Total RNA was extracted from lung and gut tissue samples by homogenizing with a sonic dismembrator in TRIzol reagent (Invitrogen, Carlsbad, CA). The total RNA (3 μg) then underwent reverse transcription using murine leukemia virus reverse transcriptase (Applied Biosystems, Foster City, CA). A PCR reaction was carried out in a 25 μL final volume containing 0.5 μL of each forward and reverse primer, 5 μL cDNA, 6.5 μL H2O, and 12.5 μL SYBR Green PCR Master Mix (Applied Biosystems, Foster City, CA). An Applied Biosystems 7300 real-time PCR machine was used for amplification under the thermal profile of 50°C for 2 min and 95°C for 10 min, followed by 45 cycles of 95°C for 15 sec and 60°C for 1 min. Mouse β-actin mRNA levels were used for normalization. Relative expression of mRNA was calculated by the 2−ΔΔCt method, and results were expressed as fold change in comparison to control group. The sequences for the primers used in this study are as follows: mouse TFAM 5′-AACGCCTAAAGAAGAAAGCACAA-3′ (forward) and 5′-GGTCTTTTTGGTTTTCCAAGCA-3′ (reverse); mouse TNF-α 5′-AGACCCTCACACTCAGATCATCTTC-3′ (forward) and 5′-TTGCTACGACGTGGGCTACA-3′ (reverse); mouse iNOS, 5′-GGCAAACCCAAGGTCTACGTT-3′ (forward) and 5′-GAGCACGCTGAGTACCTCATTG-3′ (reverse); mouse β-actin, 5′-CGTGAAAAGATGACCCAGATCA-3′ (forward) and 5′-TGGTACGACCAGAGGCATACAG-3′ (reverse).

Histological evaluation

Segments of proximal jejunum and lung tissue were collected after 4 h of reperfusion and stored in 10% formalin before fixing in paraffin. The gut and lung biopsies were sectioned into 4 μm cuts and stained with hematoxylin-eosin (H&E). Tissue injury was assessed in a blinded fashion using a semi-quantitative light microscopy evaluation. The severity of gut injury was scored by assessing villus-to-crypt ratio (normal ratio, 5:1), lymphocytic infiltration, epithelial degeneration/necrosis, erosion, glandular dilatation, and transmural changes (4). Three separate cross-sections from the intestines of 3 mice in each treatment group were scored. Each section contained 20–25 villi. The severity of lung injury was scored from 0 to 4 based on the presence of exudates, hyperemia/congestion, neutrophil infiltration, intra-alveolar hemorrhage/debris, and cellular hyperplasia (4).

[Dataset records]
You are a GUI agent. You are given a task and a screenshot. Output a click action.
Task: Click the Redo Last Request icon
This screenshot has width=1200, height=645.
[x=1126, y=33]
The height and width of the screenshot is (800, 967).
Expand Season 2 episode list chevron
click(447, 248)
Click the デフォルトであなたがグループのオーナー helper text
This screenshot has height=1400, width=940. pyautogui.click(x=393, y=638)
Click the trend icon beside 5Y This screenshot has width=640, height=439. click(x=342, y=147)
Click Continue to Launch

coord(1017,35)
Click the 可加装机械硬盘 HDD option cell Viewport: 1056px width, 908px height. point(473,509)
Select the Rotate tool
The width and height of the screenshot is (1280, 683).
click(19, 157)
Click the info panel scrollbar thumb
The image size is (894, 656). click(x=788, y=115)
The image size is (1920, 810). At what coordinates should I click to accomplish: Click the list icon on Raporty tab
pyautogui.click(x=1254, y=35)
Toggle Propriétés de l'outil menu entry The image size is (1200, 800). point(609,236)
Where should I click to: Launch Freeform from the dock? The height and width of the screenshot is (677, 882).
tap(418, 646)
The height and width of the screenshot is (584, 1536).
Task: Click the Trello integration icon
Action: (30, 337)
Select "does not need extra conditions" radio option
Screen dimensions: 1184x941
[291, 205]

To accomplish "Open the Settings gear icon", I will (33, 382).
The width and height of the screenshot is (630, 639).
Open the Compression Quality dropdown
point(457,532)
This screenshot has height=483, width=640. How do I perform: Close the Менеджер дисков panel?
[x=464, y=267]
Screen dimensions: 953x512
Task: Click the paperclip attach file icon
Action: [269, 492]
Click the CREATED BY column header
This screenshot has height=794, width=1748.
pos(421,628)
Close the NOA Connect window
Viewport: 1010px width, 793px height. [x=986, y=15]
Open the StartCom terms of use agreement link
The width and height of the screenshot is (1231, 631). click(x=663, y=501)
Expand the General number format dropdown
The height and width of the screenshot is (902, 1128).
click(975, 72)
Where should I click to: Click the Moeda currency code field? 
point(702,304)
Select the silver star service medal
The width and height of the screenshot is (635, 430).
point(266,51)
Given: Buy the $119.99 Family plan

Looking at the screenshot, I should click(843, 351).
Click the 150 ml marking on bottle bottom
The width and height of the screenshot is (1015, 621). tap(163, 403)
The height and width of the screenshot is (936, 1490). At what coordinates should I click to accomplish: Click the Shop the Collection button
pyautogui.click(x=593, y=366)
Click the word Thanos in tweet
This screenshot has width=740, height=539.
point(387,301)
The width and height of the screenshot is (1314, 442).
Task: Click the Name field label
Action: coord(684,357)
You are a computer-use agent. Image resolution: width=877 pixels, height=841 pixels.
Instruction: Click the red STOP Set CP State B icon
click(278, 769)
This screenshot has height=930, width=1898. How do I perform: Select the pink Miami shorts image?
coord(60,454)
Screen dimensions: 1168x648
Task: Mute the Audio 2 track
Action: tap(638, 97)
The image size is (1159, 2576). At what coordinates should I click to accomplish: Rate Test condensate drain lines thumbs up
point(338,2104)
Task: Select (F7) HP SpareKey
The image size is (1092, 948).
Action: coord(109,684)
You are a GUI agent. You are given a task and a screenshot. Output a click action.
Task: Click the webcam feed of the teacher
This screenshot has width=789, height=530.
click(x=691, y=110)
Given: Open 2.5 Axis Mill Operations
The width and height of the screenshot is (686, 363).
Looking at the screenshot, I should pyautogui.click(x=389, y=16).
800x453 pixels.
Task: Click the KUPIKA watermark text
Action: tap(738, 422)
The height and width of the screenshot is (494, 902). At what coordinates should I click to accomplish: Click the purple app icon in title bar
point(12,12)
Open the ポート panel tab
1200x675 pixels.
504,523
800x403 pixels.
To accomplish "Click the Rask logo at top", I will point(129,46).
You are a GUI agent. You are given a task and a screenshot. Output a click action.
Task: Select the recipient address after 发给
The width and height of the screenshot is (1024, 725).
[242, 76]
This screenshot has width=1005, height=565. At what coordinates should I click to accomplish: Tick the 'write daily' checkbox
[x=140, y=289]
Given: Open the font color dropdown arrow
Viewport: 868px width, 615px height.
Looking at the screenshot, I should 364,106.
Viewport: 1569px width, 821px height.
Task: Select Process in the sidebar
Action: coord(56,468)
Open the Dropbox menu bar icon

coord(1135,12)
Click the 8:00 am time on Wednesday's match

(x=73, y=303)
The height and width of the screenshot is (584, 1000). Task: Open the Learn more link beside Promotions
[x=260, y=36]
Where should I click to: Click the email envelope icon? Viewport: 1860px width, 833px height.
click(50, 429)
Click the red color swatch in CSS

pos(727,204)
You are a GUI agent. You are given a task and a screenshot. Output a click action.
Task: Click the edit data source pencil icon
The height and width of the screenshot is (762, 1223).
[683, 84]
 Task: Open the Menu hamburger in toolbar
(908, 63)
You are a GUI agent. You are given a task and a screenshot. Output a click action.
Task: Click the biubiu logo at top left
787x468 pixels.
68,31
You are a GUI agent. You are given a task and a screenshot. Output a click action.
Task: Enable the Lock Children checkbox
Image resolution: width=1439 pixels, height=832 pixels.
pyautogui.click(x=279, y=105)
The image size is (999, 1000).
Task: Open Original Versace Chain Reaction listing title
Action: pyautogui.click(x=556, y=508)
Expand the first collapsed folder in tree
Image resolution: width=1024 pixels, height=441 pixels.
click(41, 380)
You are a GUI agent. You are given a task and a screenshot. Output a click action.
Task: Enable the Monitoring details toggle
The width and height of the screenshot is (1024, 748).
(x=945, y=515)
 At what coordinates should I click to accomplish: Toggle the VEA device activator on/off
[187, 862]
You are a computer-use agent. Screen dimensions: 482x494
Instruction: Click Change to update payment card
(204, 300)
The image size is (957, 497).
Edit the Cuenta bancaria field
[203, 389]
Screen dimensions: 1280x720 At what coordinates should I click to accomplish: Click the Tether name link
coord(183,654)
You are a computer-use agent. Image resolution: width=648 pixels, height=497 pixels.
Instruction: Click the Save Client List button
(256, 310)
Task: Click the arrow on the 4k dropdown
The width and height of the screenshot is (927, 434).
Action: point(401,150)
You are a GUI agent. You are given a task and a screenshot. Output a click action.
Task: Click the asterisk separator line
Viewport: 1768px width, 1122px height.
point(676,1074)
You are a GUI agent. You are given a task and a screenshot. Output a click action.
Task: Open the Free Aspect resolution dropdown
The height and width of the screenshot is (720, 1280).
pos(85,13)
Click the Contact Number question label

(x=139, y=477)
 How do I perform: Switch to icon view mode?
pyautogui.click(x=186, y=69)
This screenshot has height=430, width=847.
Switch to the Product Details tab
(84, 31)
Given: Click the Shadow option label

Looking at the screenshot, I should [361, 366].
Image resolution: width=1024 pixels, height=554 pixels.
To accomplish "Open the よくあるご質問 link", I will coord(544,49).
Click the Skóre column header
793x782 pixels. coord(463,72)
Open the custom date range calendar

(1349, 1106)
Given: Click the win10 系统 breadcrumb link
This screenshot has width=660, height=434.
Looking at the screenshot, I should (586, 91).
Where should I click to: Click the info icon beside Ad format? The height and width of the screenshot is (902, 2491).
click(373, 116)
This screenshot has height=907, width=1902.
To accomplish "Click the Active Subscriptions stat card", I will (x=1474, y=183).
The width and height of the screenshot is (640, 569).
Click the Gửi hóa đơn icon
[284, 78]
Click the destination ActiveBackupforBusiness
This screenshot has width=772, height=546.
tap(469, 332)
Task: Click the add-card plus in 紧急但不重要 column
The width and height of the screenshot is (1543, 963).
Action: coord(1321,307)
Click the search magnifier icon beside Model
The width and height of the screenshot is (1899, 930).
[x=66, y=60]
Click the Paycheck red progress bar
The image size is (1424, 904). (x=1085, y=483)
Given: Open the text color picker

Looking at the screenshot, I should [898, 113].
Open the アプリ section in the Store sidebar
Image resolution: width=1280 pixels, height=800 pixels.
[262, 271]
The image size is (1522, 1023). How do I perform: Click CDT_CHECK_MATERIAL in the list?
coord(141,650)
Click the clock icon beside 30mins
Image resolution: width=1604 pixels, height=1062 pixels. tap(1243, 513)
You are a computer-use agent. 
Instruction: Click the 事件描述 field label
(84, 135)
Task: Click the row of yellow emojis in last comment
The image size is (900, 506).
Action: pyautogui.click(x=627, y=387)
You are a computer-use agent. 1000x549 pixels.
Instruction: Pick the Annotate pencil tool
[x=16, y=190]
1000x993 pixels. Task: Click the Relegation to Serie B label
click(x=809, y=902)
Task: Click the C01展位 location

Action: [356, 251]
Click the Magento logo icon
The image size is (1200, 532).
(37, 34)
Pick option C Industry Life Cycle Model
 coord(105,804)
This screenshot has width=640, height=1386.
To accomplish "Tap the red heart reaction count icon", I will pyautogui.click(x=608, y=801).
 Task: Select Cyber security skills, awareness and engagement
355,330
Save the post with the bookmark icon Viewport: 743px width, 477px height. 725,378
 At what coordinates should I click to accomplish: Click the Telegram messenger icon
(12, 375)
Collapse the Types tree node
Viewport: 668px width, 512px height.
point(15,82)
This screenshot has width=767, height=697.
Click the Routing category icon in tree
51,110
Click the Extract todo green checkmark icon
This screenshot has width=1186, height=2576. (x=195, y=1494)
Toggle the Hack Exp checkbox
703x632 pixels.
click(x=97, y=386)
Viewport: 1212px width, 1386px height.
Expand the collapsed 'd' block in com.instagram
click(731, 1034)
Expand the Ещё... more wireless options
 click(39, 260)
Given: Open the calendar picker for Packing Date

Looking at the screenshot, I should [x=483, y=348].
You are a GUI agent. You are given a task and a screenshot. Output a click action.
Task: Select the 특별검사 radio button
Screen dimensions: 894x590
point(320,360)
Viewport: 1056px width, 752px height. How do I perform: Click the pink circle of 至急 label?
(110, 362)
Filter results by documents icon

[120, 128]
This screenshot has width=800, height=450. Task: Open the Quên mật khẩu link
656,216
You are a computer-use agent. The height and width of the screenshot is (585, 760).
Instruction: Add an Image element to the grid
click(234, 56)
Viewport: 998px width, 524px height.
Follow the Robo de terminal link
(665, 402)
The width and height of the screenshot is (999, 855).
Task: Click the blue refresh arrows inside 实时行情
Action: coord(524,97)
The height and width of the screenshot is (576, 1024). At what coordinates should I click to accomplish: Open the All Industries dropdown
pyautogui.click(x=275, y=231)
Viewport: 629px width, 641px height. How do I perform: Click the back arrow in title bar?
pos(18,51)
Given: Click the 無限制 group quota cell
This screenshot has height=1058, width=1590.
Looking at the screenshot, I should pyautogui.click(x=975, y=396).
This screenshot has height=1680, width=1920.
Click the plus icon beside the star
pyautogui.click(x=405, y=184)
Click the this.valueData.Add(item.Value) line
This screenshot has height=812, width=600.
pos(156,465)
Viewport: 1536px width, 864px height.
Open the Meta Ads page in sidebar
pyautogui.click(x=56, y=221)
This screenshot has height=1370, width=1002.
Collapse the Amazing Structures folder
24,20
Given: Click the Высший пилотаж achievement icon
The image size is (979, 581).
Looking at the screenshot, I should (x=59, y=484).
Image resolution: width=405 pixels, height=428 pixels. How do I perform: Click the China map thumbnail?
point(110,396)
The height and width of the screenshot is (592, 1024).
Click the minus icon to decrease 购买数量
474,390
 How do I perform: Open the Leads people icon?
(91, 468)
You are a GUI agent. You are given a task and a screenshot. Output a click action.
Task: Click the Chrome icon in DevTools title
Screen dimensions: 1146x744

_Set of tasks_:
A. From the methods excerpt on RNA analysis and tissue histology, list every feature used to score the severity of lung injury.
B. Answer these questions using the methods excerpt on RNA analysis and tissue histology:
(i) How many cycles of 95°C for 15 sec and 60°C for 1 min did the amplification run?
(ii) How thick were the gut and lung biopsy sections cut?
(iii) What is the normal villus-to-crypt ratio?
C. Continue the methods excerpt on RNA analysis and tissue histology from where it stops.

_Written responses_:
A.
exudates
hyperemia/congestion
neutrophil infiltration
intra-alveolar hemorrhage/debris
cellular hyperplasia

B.
(i) 45 cycles
(ii) 4 μm
(iii) 5:1

C.
Terminal deoxynucleotidyl transferase dUTP nick end labeling (TUNEL) assay

Gut tissue sections were de-paraffinized and incubated with proteinase K. Slides were stained using a TUNEL kit (Roche Diagnostics, Indianapolis, IN), counterstained with 4′,6-diamidino-2-phenylindole (DAPI, blue) and examined under a fluorescence microscope. Apoptotic cells fluoresced green and were counted per villus at 200× magnification.

Myeloperoxidase (MPO) activity assay

Lung tissue samples were homogenized in KPO4 buffer containing 0.5% hexa-decyl-trimethyl-ammonium bromide. After centrifugation the supernatant was diluted in reaction solution, and the rate of change in optimal density for 30 seconds was measured at 460 nm to calculate MPO activity.

Measurements of transaminases, lactate dehydrogenase, and interleukin 6 (IL-6)

Whole blood samples were centrifuged at 7,000 rpm for 10 min and the serum was aspirated and stored at -80°C. Commercial assay kits from Pointe Scientific (Lincoln Park, MI) were used to measure the activity levels of aspartate aminotransferase (AST), alanine aminotransferase (ALT), and lactate dehydrogenase (LDH). Serum IL-6 levels were determined by an enzyme-linked immunosorbent assay (ELISA) kit specific for mouse IL-6 (BD Biosciences, San Diego, CA). The assays were carried out according to the manufacturer’s instructions.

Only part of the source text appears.